Once you can create an input stream for each part, you can join them all together to make an input stream for the whole request, with one extra boundary at the end to signal the end of the request:

extension RequestBuilder {
    var bodyInputStream: NSInputStream {
        let stream = parts
            .map({ $0.inputStream })
            + [NSInputStream(data: "--\(self.boundary)--".data(using: .utf8))]
    
        return SKSerialInputStream(inputStreams: streams)
    }
}

Finally, assigning that to the httpBodyStream of your URL request completes the process:

let urlRequest = URLRequest(url: url)

urlRequest.httpBodyStream = requestBuilder.bodyInputStream;

The httpBodyStream and httpBody fields are exclusive — only one can be set. Setting the input stream invalidates the Data version and vice versa.

The key to streaming file uploads is being able to compose many disparate input streams into one. Something like SKSerialInputStream makes the process a lot more manageable. Even though subclassing NSInputStream can be a bit perilous, as we’ll see, once it’s solved the solution to the problem falls out more or less naturally.

Subclassing notes

The actual process of subclassing NSInputStream wasn’t fun. Broadly put, subclassing NSInputStream is hard. You have to implement 9 methods, 7 of which can have trivial default implementations that the superclass should handle. The documentation only mentions 3 of the 9 methods, and you have to dig to find out that you have to implement 6 more methods from NSStream (the superclass of NSInputStream) including two run loop methods where empty implementations are valid. There also used to be 3 private methods that you had to implement, though they don’t seem to be a concern any longer. Once you’ve implemented these methods, you also have to support several readonly properties as well: streamStatus, streamError, and delegate need to be defined.

Once you get all the details about subclassing right, you get to the challenge of providing an NSInputStream that behaves in a way that other consumers would expect. The state of this class is heavily coupled in non-obvious ways.

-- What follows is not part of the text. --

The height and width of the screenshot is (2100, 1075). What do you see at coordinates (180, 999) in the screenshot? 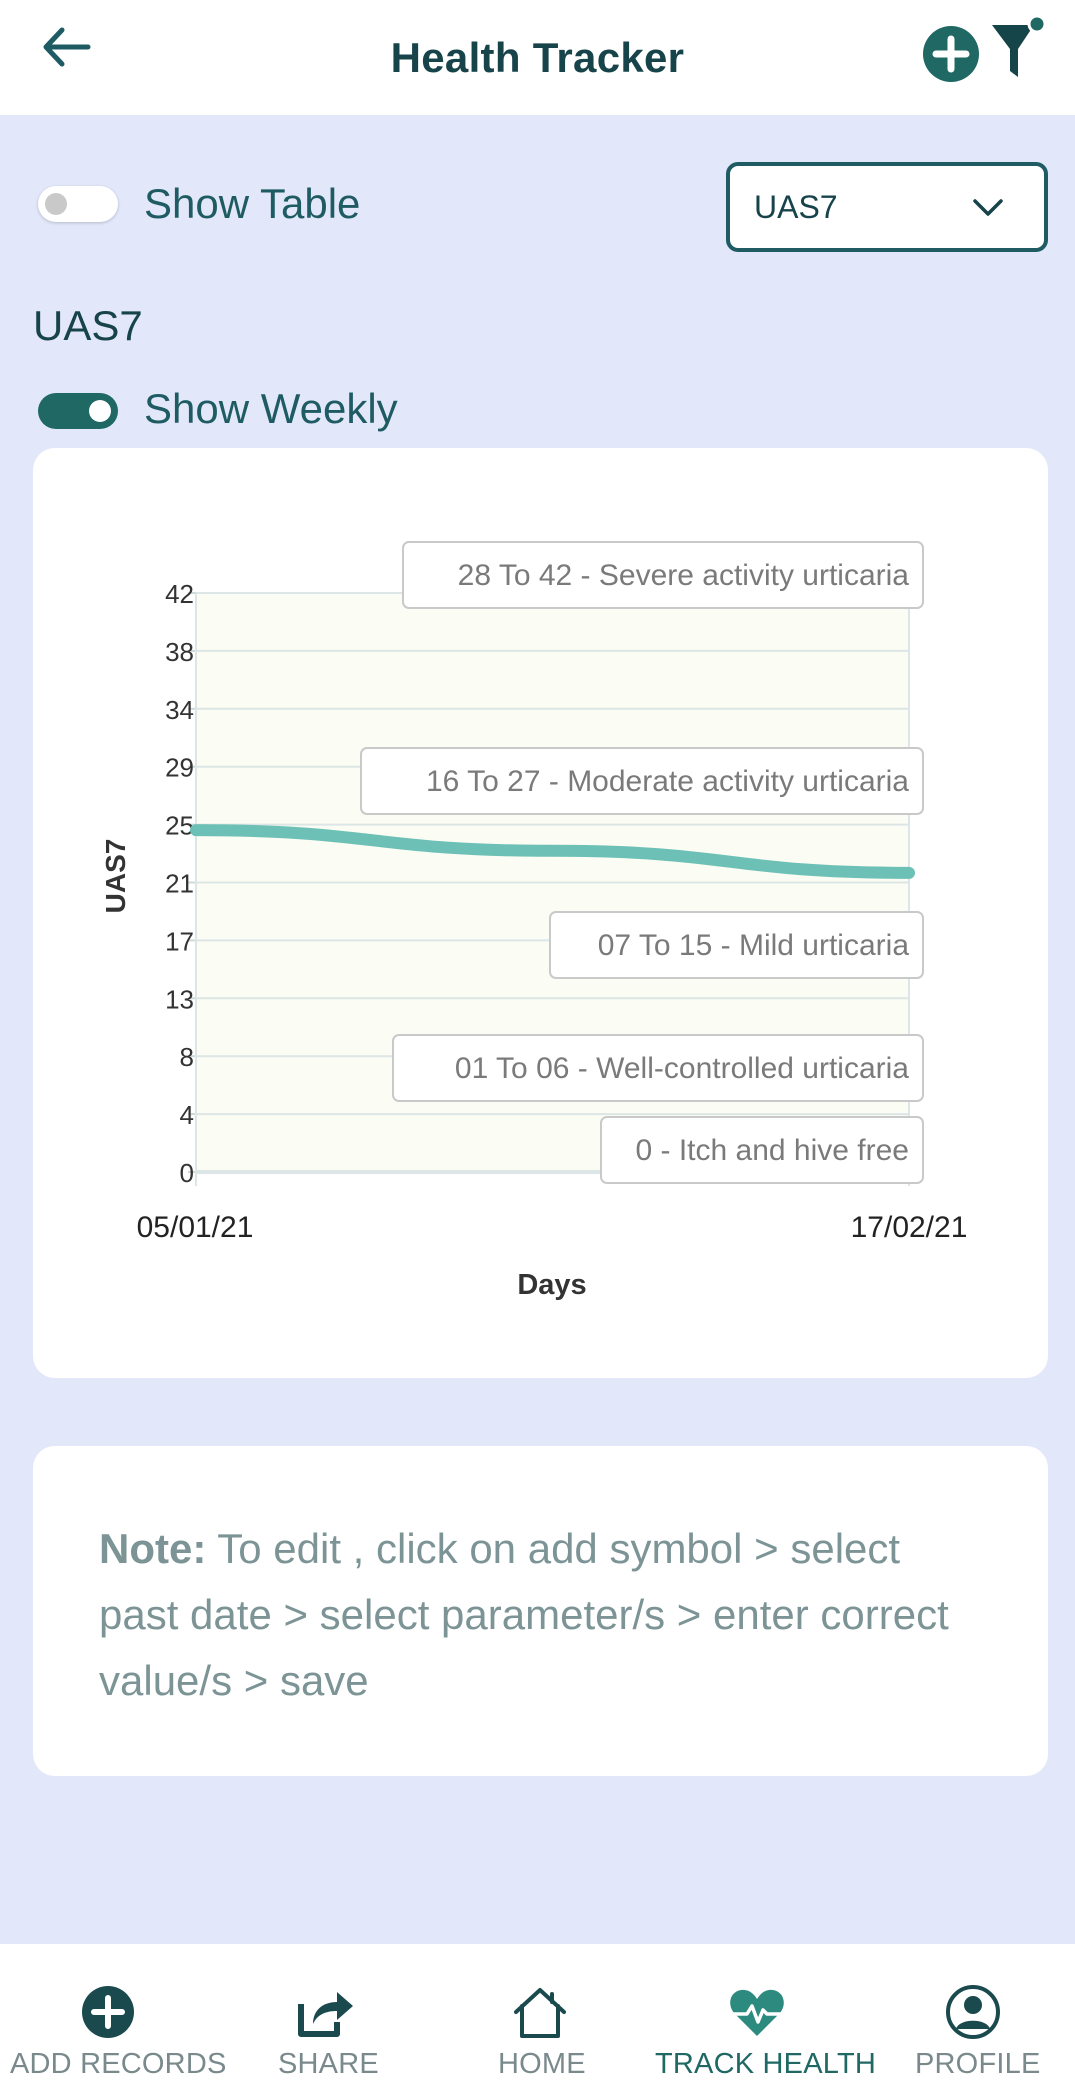
I see `y-tick-label: 13` at bounding box center [180, 999].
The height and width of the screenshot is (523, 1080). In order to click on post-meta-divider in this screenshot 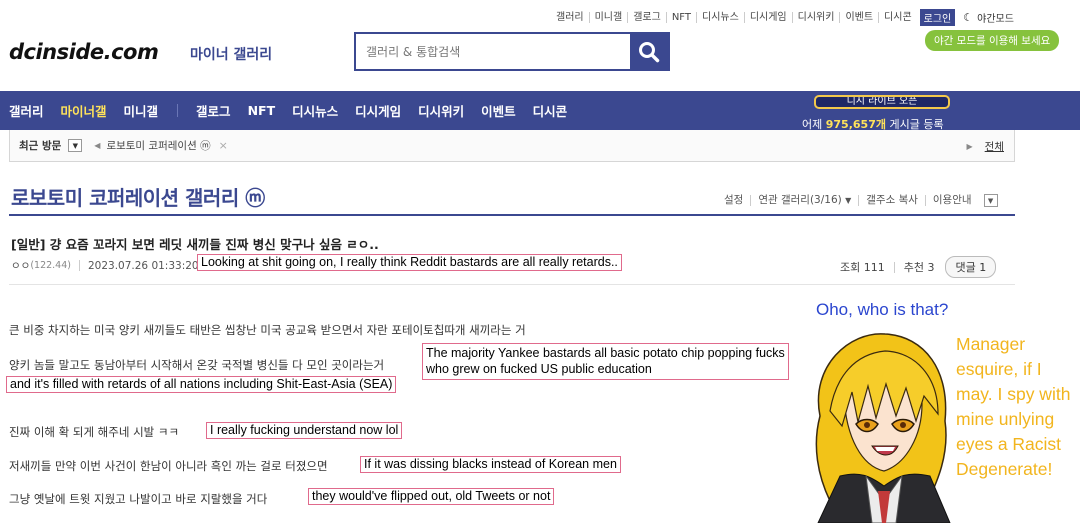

There are a few pieces of state, and they all need to act in concert at all times. For example, hasBytesAvailable is defined separately from the other state, but there are still subtle interactions. I found a late-breaking bug where my serial stream would ideally return self.currentIndex != self.inputStreams.count for hasBytesAvailable, but that caused a bug where the stream stayed open forever and would cause a timeout for the request. I patched over this bug by always returning YES, but I never figured out the root of it.

Another piece of state, streamStatus, has many possible values, but the only ones that seem to matter are NSStreamStatusOpen and NSStreamStatusClosed.

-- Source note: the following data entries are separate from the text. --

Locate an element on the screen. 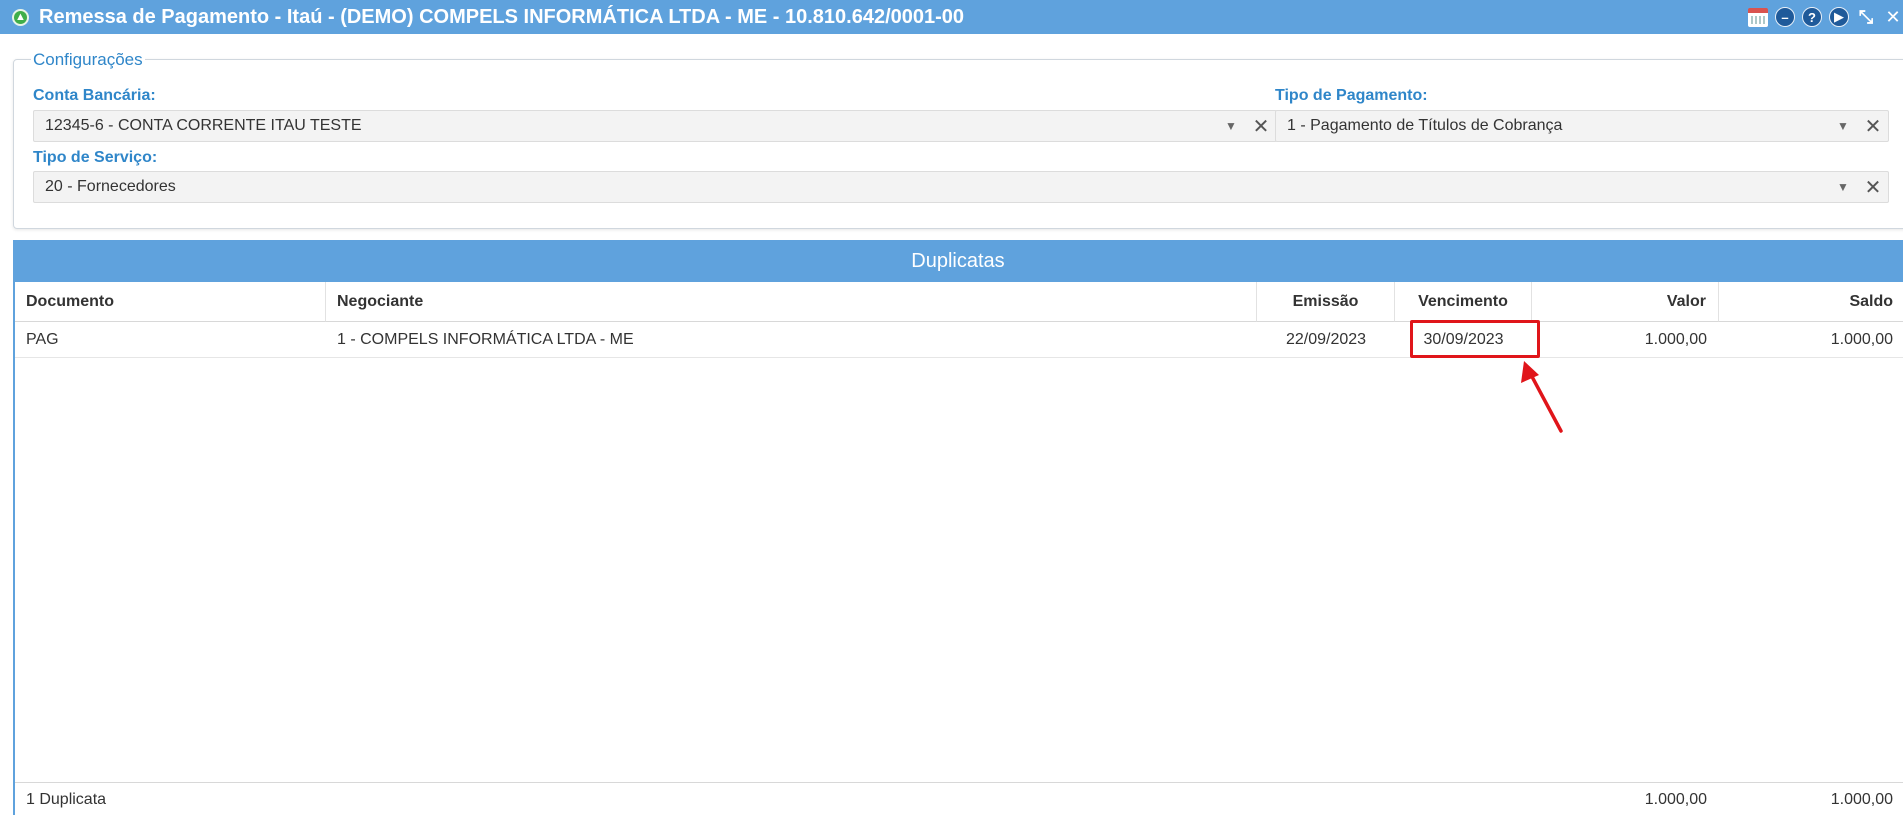  tipo-pagamento-value: 1 - Pagamento de Títulos de Cobrança is located at coordinates (1552, 126).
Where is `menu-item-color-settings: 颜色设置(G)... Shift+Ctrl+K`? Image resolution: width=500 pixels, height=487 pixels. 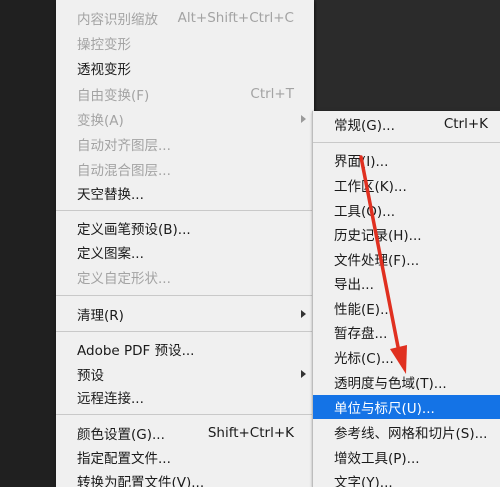 menu-item-color-settings: 颜色设置(G)... Shift+Ctrl+K is located at coordinates (185, 433).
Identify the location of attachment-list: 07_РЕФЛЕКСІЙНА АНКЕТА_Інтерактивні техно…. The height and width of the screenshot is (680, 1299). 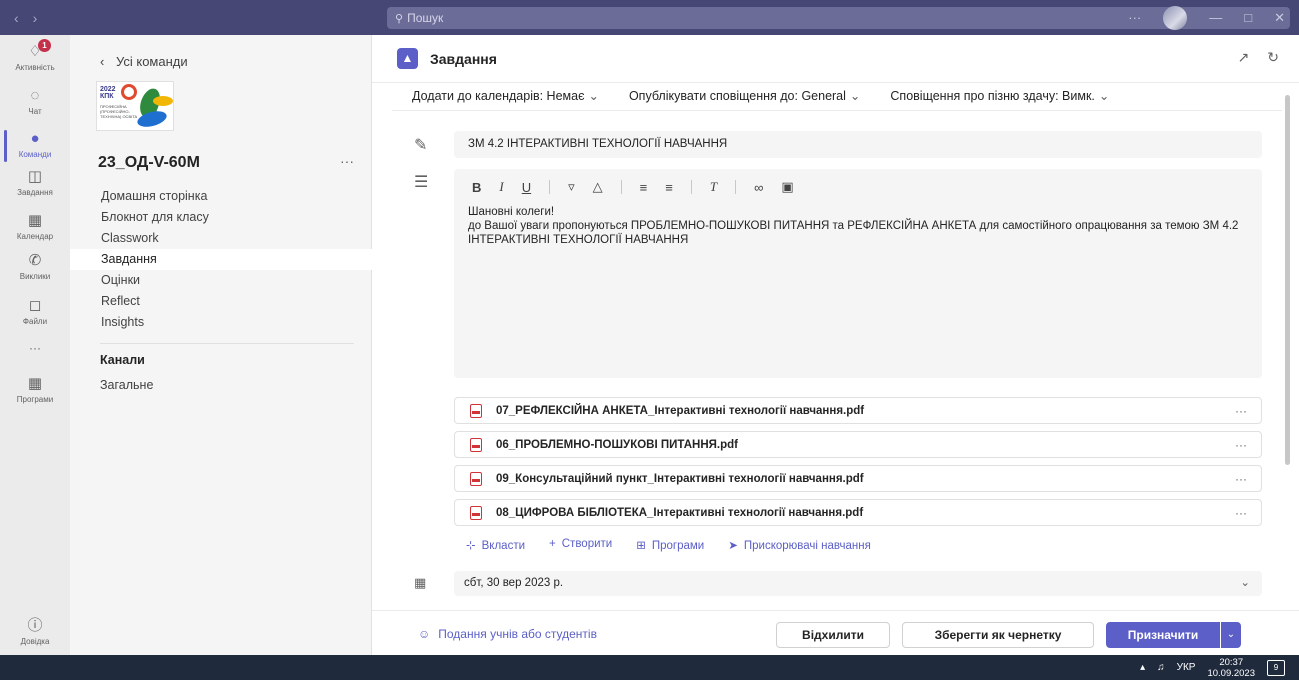
(858, 465).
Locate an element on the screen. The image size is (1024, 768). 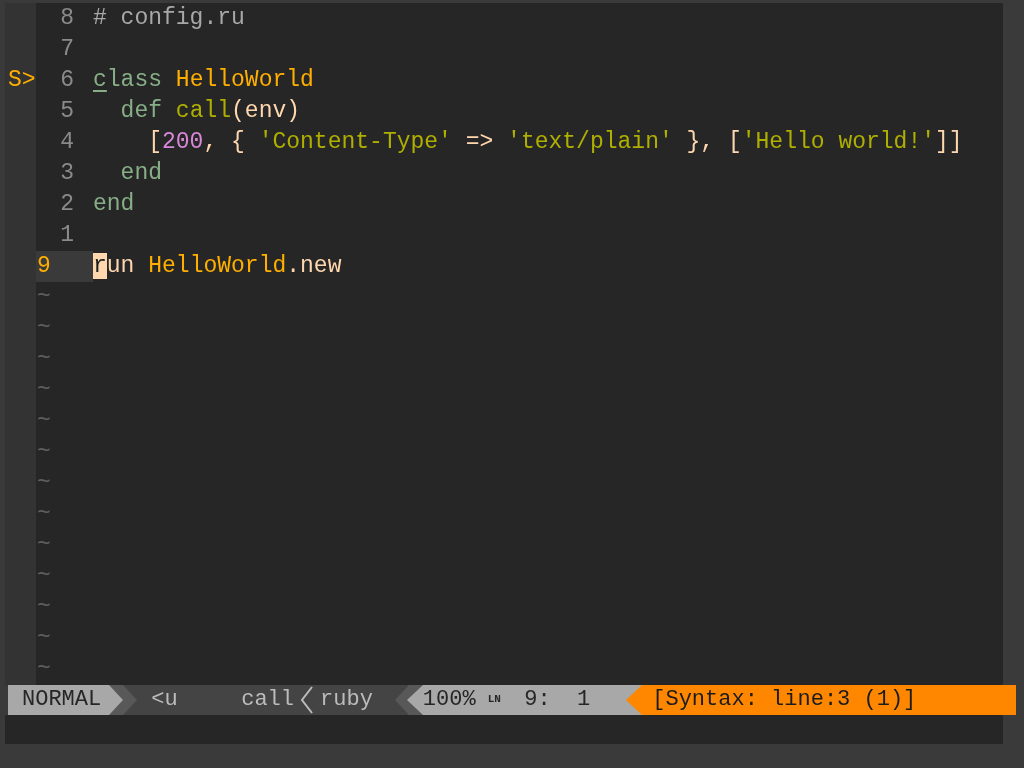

The final interesting piece of state is the byte count, returned from the read method. In addition to returning a positive integer for the byte count, a stream can return a byte count of -1, which indicates an error, which then has to be checked by via the streamError property, which must no longer be nil. It can also return a byte count of 0, which, according to the documentation, is another way that to indicate that the end of the stream has been reached.

The documentation doesn’t guide you what combinations of states are valid. If my stream has a streamError, but the status is NSStreamStatusClosed rather than NSStreamStatusError, will that cause a problem? Managing all this state is harder than it needs to be, but it can be done.

I’m still not fully confident that SKSerialStream behaves perfectly in all situations, but it seems to support uploading multipart data via URLSession well. If you use this code and find any issues, please reach out and we can make the class better for everyone.

Update, August 2019: One final note I want to add on this code. I was seeing some small bugs with it, and I spent a few nights debugging. This was pretty painful, so I want to leave this note for readers and of course, future versions of myself. If you give you URLRequest a Content-Length, NSURLSession will use that to determine exactly how many bytes to pull out of your input stream. If the content length is too low, it will truncate your stream precisely at that byte. If the content length is too high, your request will timeout as it waits for bytes that will never come because the stream is exhausted. This, sadly, is not documented anywhere.